Try the questions below!

Likert scales look like this:
- How do you feel about Clarkia?
(1) Love it
(2) Like it
(3) Don’t care
(4) Do not like
(5) Hate it

Q1) In a species with pink or white flowers, flower color is a special kind of categorical variable known as a ___ variable

This was a little tricky! The correct answer is Binary, because there are only two possible values. If you picked either “nominal” or “bimodal,” you’re pretty close and definitely thinking along the right path, but not quite there! So let’s walk through these “not quite right” answers:

Nominal: Petal color is nominal in the sense that “pink” isn’t greater or lesser than “white”—the categories have no natural order. But because there are only two options here, the more specific (and better) description is Binary.
Bimodal: A bimodal distribution refers to a numeric variable that has two distinct peaks or clusters. If we had measured flower color quantitatively—say, by recording percent reflectance at 550 nm—and the data clustered around two values (say, “mostly pink” vs. “mostly white”), then the distribution would be bimodal. (But even then, we’d probably simplify it to binary for analysis.)

If you answered “ordinal,” you should probably take another look at the chapter—ordinal variables have a meaningful order, like “small,” “medium,” and “large.”

Q2) Which of these variables is best described as continuous?

Q3) The number of offspring produced by a single animal in one breeding season is:

Q4) TRUE or FALSE: Populations of Clarkia that we named 100 and 22 are numeric .

Q5) TRUE or FALSE: A variable on a “Likert scale” (see margin for details) is clearly numeric .

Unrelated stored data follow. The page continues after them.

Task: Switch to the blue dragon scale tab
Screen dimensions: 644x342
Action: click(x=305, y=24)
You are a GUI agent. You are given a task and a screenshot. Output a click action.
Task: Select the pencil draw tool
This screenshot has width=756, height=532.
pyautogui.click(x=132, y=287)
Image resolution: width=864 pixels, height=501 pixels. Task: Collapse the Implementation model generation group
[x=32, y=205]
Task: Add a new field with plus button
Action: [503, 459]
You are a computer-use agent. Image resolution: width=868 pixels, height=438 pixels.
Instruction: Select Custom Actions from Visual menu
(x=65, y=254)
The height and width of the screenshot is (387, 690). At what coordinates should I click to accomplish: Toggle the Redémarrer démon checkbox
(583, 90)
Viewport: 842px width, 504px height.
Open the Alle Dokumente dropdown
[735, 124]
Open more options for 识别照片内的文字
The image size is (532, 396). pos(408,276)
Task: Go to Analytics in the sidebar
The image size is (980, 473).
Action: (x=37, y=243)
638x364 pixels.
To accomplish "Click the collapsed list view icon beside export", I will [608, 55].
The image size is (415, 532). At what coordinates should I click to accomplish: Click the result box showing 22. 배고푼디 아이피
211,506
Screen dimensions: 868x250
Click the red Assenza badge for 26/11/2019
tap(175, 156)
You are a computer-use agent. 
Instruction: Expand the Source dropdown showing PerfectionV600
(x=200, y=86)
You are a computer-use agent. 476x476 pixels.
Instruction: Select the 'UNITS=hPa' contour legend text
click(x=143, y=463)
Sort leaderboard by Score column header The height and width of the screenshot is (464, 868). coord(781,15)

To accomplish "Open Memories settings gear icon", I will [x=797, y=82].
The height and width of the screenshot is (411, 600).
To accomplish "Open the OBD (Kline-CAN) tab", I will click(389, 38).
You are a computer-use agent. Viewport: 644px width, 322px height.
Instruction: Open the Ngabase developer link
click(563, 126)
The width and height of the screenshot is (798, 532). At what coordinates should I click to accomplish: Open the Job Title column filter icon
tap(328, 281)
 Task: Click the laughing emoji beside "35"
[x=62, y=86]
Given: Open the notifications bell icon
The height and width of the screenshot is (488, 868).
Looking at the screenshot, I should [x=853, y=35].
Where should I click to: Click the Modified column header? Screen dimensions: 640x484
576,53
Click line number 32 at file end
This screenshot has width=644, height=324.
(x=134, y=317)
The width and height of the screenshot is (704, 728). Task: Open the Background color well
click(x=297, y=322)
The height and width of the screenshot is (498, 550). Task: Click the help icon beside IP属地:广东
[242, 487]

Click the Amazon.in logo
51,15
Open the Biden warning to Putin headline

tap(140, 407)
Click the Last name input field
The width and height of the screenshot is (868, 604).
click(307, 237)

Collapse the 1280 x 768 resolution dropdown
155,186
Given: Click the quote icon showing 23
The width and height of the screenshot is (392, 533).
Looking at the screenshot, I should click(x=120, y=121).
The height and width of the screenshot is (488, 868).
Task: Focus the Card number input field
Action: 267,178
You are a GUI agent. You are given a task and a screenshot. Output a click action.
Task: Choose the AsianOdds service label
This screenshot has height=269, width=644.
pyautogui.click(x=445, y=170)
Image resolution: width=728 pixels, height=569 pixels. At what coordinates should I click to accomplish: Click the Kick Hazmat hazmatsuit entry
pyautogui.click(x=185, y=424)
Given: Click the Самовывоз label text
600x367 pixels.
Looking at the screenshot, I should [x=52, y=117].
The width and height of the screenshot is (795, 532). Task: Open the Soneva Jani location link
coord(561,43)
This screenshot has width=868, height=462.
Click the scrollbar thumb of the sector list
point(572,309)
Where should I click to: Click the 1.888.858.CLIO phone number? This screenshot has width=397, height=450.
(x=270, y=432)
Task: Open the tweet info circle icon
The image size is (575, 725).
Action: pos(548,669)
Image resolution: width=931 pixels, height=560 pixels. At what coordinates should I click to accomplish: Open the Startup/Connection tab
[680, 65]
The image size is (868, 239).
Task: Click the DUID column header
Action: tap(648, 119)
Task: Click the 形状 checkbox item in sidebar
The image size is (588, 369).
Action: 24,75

The word “clearly” is the key clue here. A Likert scale (like rating agreement from “Strongly disagree” to “Strongly agree”) is based on numbers (e.g., 1, 2, 3, 4, 5), but those numbers represent ordered categories, not truly continuous or clearly numeric values.

In other words, while you can treat Likert scale data like numbers sometimes (e.g., calculating averages), the numbers themselves are standing in for categories with an order—not for measured quantities along a true number line. So while you might have seen Likert data analyzed using means, t-tests, or even regressions—treating them like numeric variables—this is a common (and sometimes reasonable) modeling shortcut. Conceptually, Likert data are still clearly ordinal: they are ordered categories, not continuous measurements.

If you missed this, don’t worry — Likert scales can be a little tricky because they look numeric. But always pay close attention to what the numbers mean. If they’re just labeling ordered choices (rather than measuring something truly continuous, like height or weight), the variable is ordinal categorical, not clearly numeric.

Q6) The variable, kingdom (corresponding to one of the six kingdoms of life), is a ___ variable

Q7) TRUE of FALSE: A continuous variable can never be modeled as discrete and vice versa

Glossary of Terms

Variable: A characteristic or attribute that can take on different values or categories in a dataset.
- Explanatory Variable: Also known as a predictor or independent variable, this is a variable that is thought to influence or explain the variation in another variable.
- Response Variable: Also known as a dependent variable, this is the outcome or effect being studied, which changes in response to the explanatory variable.

Numeric Variable: A variable that represents measurable quantities and has magnitude, either as counts (discrete) or as continuous values.
- Discrete Variable: A numeric variable that represents distinct, separate values or counts (e.g., number of pollinators).
- Continuous Variable: A numeric variable that can take any value within a range and is measured with precision (e.g., petal length).

Categorical Variable: A variable that represents categories or groups and is qualitative in nature.
- Nominal Variable: A categorical variable without an inherent order (e.g., flower species or study site).
- Binary Variable: A nominal variable with only two possible categories (e.g., alive/dead, pink/white).
- Ordinal Variable: A categorical variable with a meaningful order, but without measurable distances between levels (e.g., gold, silver, bronze).